2. TIL isolation and expansion: In a specialized laboratory, TILs are isolated from the tumor sample and grown to large numbers (typically billions of cells) over several weeks.
3. Lymphodepletion: The patient undergoes a chemotherapy regimen (usually with cyclophosphamide and fludarabine) to deplete existing lymphocytes and create space for the new TILs^[2].
4. TIL infusion: The expanded TILs are infused back into the patient’s bloodstream.
5. IL-2 administration: High-dose interleukin-2 is often given after TIL infusion to support the survival and function of the infused cells.
6. Monitoring and follow-up: Patients are closely monitored for response to treatment and potential side effects.

Efficacy of TIL Therapy

Clinical trials are ongoing to evaluate the efficacy of TIL therapy in various cancer types. The primary measure of efficacy is often the objective response rate (ORR), which includes both complete and partial responses to treatment^[4].
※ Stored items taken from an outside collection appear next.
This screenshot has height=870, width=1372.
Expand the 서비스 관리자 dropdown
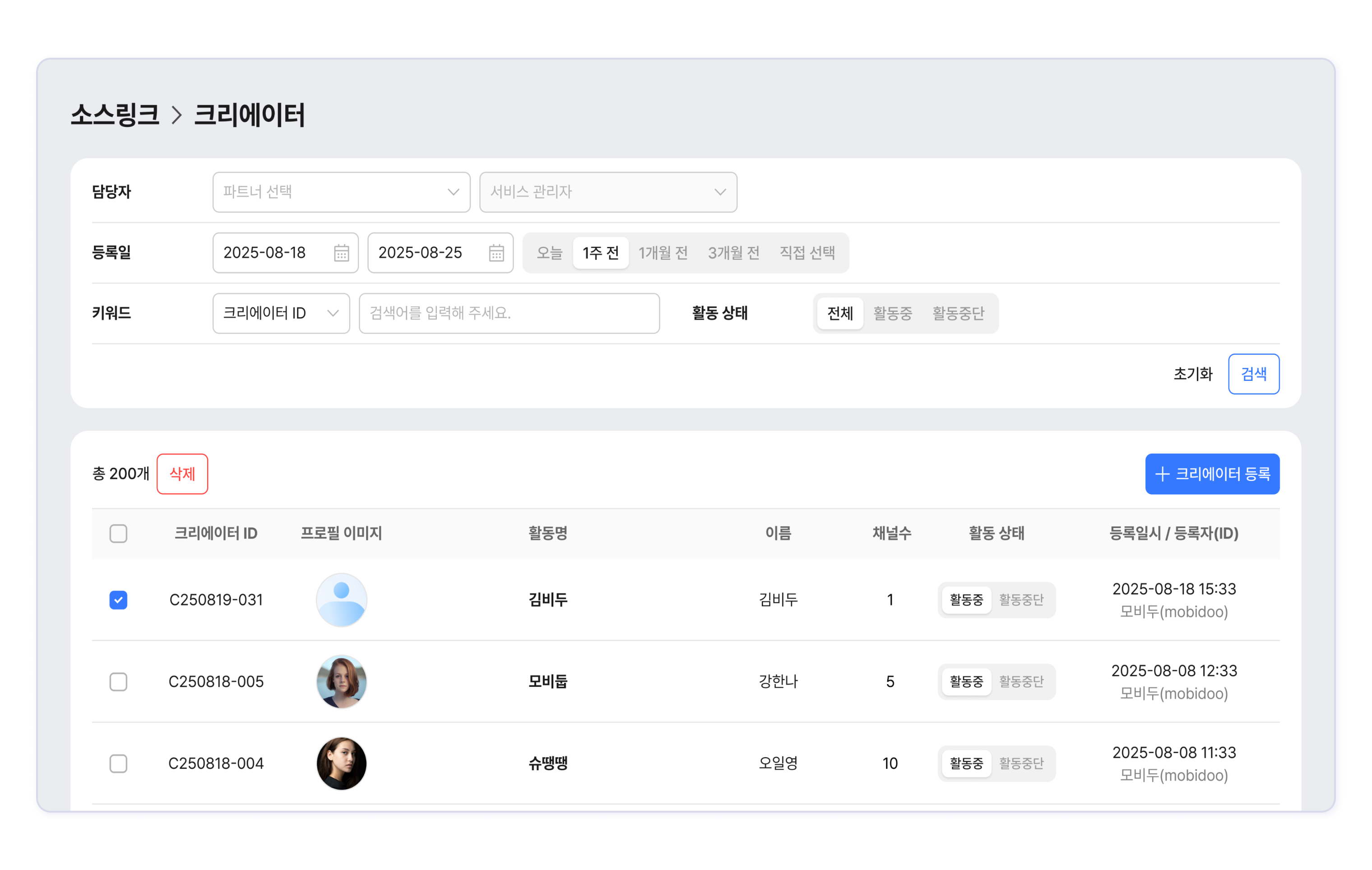pyautogui.click(x=608, y=192)
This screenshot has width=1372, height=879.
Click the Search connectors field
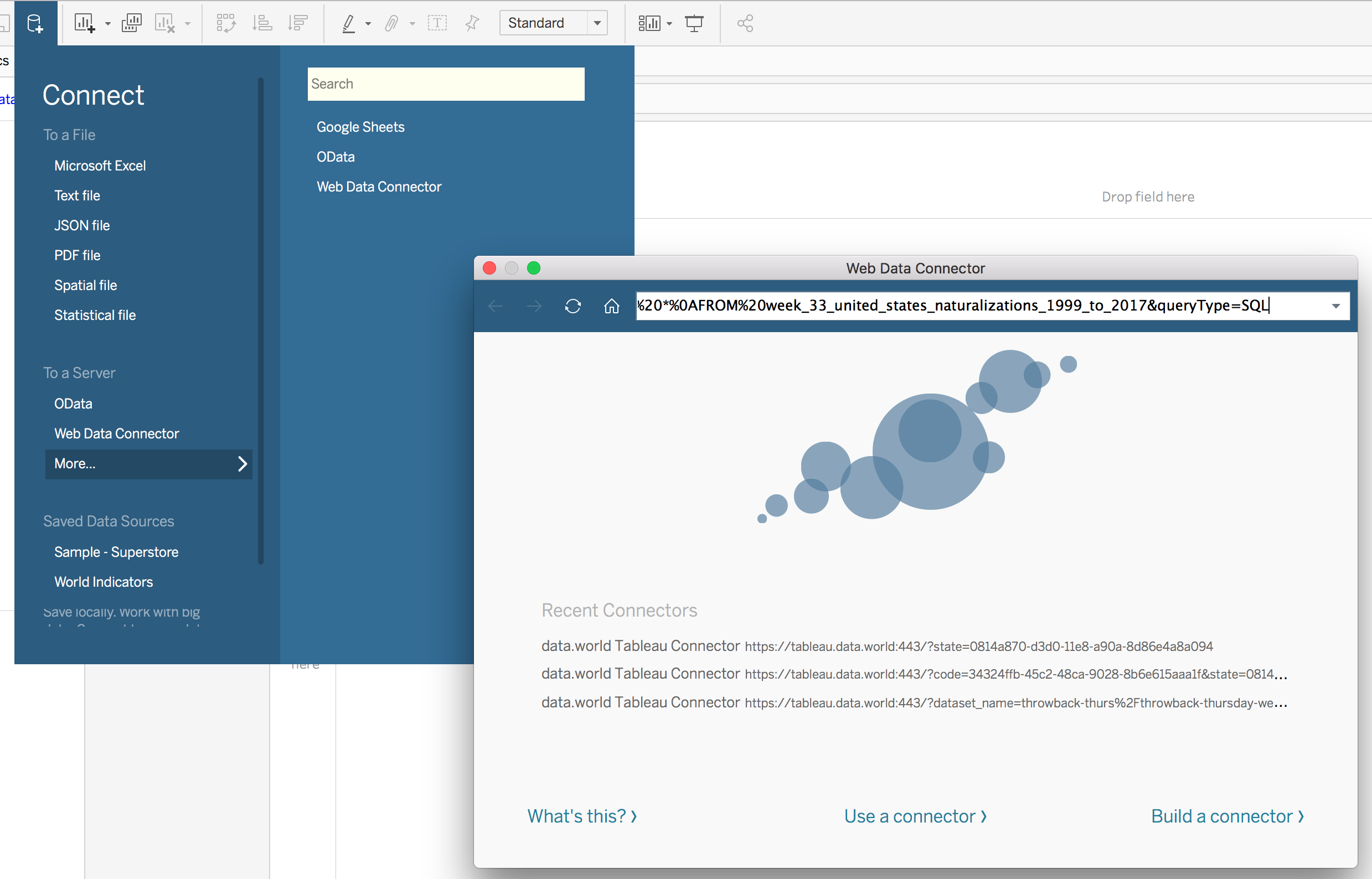pyautogui.click(x=446, y=84)
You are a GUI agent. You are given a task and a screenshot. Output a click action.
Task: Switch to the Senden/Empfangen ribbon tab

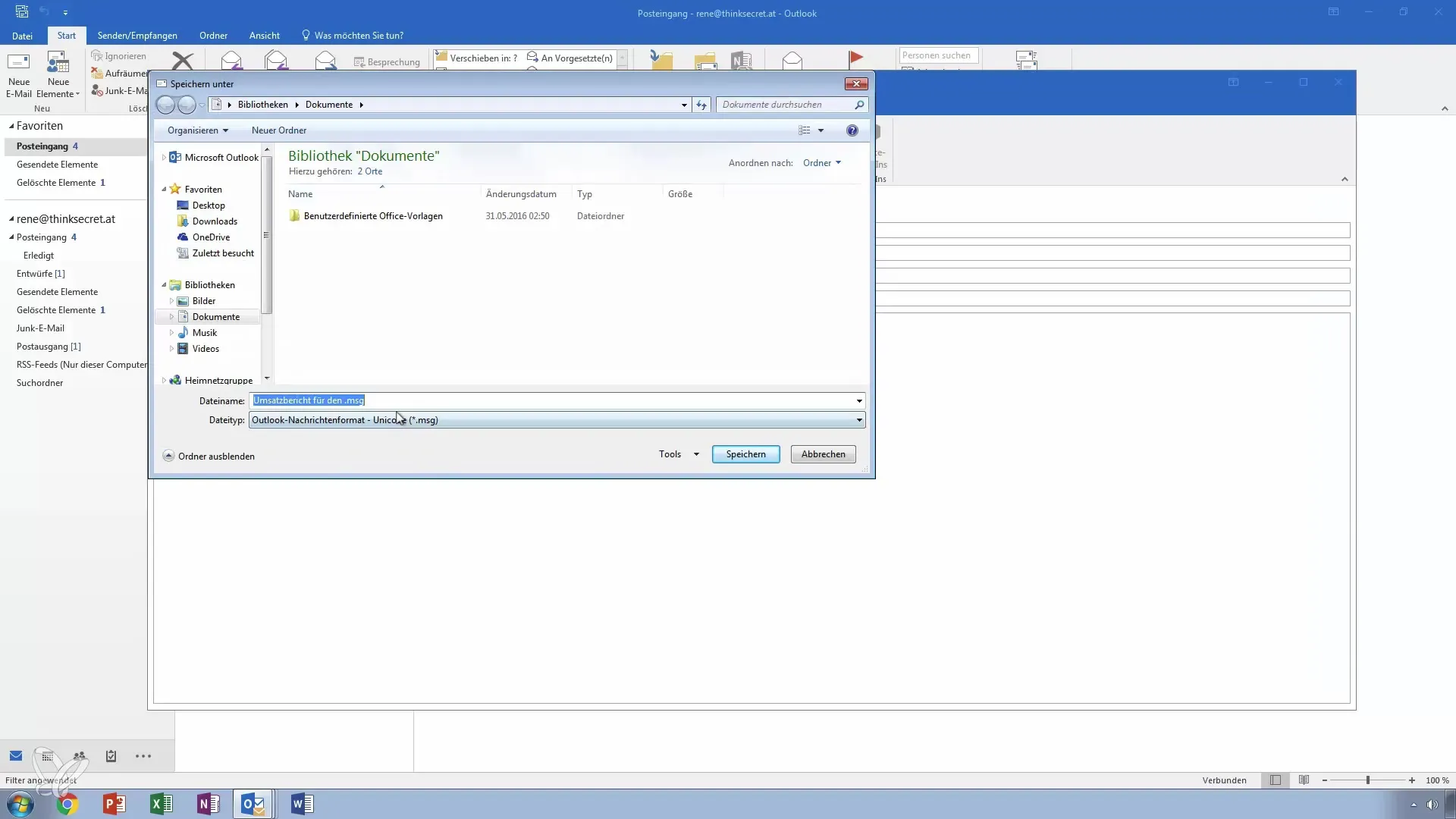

Other important efficacy measures include:

• Duration of response (DOR): How long the response to treatment lasts
• Disease control rate (DCR): The percentage of patients whose disease does not progress
• Progression-free survival (PFS): The time from treatment until the disease progresses
• Overall survival (OS): The length of time patients live after starting treatment^[5]

Early results from clinical trials have shown promising efficacy in some cancer types, particularly in melanoma. However, more research is needed to fully understand the potential of TIL therapy across different cancer types and stages.

Safety and Side Effects

As with any cancer treatment, TIL therapy can cause side effects. Some potential side effects include:

• Side effects related to the lymphodepleting chemotherapy, such as decreased blood cell counts and increased risk of infection
• Cytokine release syndrome, which can cause fever, chills, and other flu-like symptoms
• Side effects related to IL-2 administration, which may include fever, chills, fatigue, and in some cases, more serious complications
• Potential autoimmune-like reactions^[2]

Patients are closely monitored during and after treatment to manage any side effects that may occur. The severity of side effects can vary from patient to patient.

Ongoing Research and Future Directions

Research on TIL therapy is ongoing, with several clinical trials investigating its use in various cancer types and combinations with other treatments. Some areas of current research include:

• Combining TIL therapy with checkpoint inhibitors to potentially enhance efficacy^[5]
• Exploring TIL therapy in new cancer types
• Investigating ways to improve TIL manufacturing and reduce production time
• Studying biomarkers that may predict response to TIL therapy
• Evaluating different IL-2 regimens or alternatives to support TIL function^[2]

As research progresses, our understanding of how to optimize TIL therapy and identify the patients most likely to benefit from it will continue to improve.